Me sentia culpada, por não ter lhe ensinado nada, por não me afastar e prevenir uma situação dessas. Talvez nos queimariam na fogueira no meio da cidade como uma forma de nos fazer de exemplo.
Eu queria desaparecer, tirar Darlen daquela situação e deixar que me levassem, que a esquecessem e tirar toda a culpa que colocaram nela quando a encontraram em casa,
Aylena… — Ele voltou a sussurrar e lentamente um fio de poder começou a derreter em minhas veias, aquecendo meu corpo, amenizando as dores, me dando um acalento que nunca, em todos esses anos que ela permaneceu dentro de mim já me dera. — Permaneça firme.

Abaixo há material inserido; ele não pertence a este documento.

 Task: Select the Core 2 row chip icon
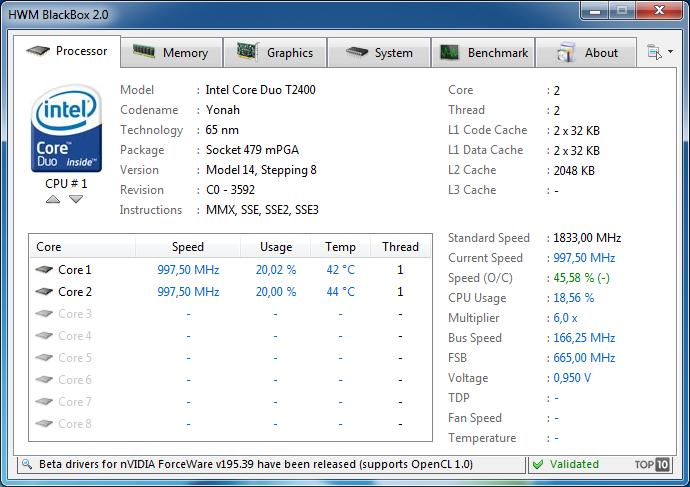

Eu não sabia o que era aquilo, o que era aquela sensação que me percorria me aquecendo, mas me acalmou, me trouxe novamente para o mundo real onde eu dava a mim mesma para não deixar que outras pessoas sofressem. Esse… esse não era o momento para me perder com medo de não conseguir sair dali, Darlen precisava de mim, precisávamos sobreviver aquela viagem. Eu precisava protegê-la das consequências de se aproximar de mim e do meu destino já traçado.
Agarrei as grades de ferro e sorri calma para a minha amiga chorosa.
— Vamos te tirar daqui — ela soluçou mas assentiu.
Essa é a minha menina. — Ouvi minha mente sussurrar e rir perversa. Sorri para a sensação quente e voltei a me encostar no punhado de feno seco.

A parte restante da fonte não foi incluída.